- [BRIEF]:
Restate word for word the lines of the entries below, starting with the line that holds "Autres rapports (76, 1069)" and ending with the line that holds "1.4 - AG Douanes et Accises (172, 561)", and no others.

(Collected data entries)

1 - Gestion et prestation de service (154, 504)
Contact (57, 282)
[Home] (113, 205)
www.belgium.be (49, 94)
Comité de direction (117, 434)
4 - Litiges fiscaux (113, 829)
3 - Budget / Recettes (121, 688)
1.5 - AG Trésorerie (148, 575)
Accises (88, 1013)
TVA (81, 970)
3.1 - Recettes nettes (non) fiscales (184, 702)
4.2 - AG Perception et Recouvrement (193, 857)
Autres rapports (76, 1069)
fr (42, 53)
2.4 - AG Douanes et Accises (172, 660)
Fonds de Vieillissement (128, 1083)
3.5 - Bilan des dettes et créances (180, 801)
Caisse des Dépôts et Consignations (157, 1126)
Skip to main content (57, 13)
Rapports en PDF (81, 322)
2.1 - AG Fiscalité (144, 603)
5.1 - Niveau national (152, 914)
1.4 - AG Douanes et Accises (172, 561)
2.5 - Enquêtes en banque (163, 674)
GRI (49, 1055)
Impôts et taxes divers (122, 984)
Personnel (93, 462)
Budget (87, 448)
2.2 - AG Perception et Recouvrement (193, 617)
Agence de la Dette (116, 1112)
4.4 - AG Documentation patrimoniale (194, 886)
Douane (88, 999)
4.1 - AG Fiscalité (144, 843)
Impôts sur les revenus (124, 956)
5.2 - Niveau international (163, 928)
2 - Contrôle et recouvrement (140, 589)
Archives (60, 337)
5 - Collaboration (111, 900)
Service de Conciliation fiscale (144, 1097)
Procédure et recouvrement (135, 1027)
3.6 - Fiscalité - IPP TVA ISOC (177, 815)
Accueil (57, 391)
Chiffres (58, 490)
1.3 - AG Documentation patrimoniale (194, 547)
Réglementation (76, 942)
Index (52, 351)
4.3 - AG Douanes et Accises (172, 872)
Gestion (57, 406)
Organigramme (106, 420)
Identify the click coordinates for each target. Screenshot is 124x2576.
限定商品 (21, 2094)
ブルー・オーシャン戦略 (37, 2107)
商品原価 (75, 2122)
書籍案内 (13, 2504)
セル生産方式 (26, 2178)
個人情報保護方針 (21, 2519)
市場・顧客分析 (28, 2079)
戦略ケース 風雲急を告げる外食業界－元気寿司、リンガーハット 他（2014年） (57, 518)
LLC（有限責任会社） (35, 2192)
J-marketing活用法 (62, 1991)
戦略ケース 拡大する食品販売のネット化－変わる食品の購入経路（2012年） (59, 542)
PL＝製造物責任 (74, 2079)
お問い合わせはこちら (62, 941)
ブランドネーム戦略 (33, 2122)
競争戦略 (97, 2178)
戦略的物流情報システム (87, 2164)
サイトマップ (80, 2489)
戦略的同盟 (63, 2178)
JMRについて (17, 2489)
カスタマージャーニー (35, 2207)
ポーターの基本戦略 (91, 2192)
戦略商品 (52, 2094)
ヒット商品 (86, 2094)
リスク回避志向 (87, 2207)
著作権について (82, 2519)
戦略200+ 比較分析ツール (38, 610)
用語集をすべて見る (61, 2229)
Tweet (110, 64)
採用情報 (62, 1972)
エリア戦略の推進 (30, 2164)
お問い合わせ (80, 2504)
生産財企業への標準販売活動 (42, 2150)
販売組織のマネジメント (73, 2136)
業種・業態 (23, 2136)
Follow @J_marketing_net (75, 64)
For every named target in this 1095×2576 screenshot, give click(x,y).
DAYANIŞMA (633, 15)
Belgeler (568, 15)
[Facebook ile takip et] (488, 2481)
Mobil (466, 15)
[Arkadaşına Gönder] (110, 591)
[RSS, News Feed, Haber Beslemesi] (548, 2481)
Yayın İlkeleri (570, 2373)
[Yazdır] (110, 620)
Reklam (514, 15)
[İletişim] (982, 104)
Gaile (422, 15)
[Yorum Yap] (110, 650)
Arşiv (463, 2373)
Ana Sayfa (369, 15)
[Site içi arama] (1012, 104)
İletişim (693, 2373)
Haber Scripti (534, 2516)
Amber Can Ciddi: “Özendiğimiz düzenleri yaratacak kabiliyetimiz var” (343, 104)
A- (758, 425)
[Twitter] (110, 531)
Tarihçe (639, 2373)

- [PROBLEM SOLUTION]:
Autres rapports (76, 1069)
fr (42, 53)
2.4 - AG Douanes et Accises (172, 660)
Fonds de Vieillissement (128, 1083)
3.5 - Bilan des dettes et créances (180, 801)
Caisse des Dépôts et Consignations (157, 1126)
Skip to main content (57, 13)
Rapports en PDF (81, 322)
2.1 - AG Fiscalité (144, 603)
5.1 - Niveau national (152, 914)
1.4 - AG Douanes et Accises (172, 561)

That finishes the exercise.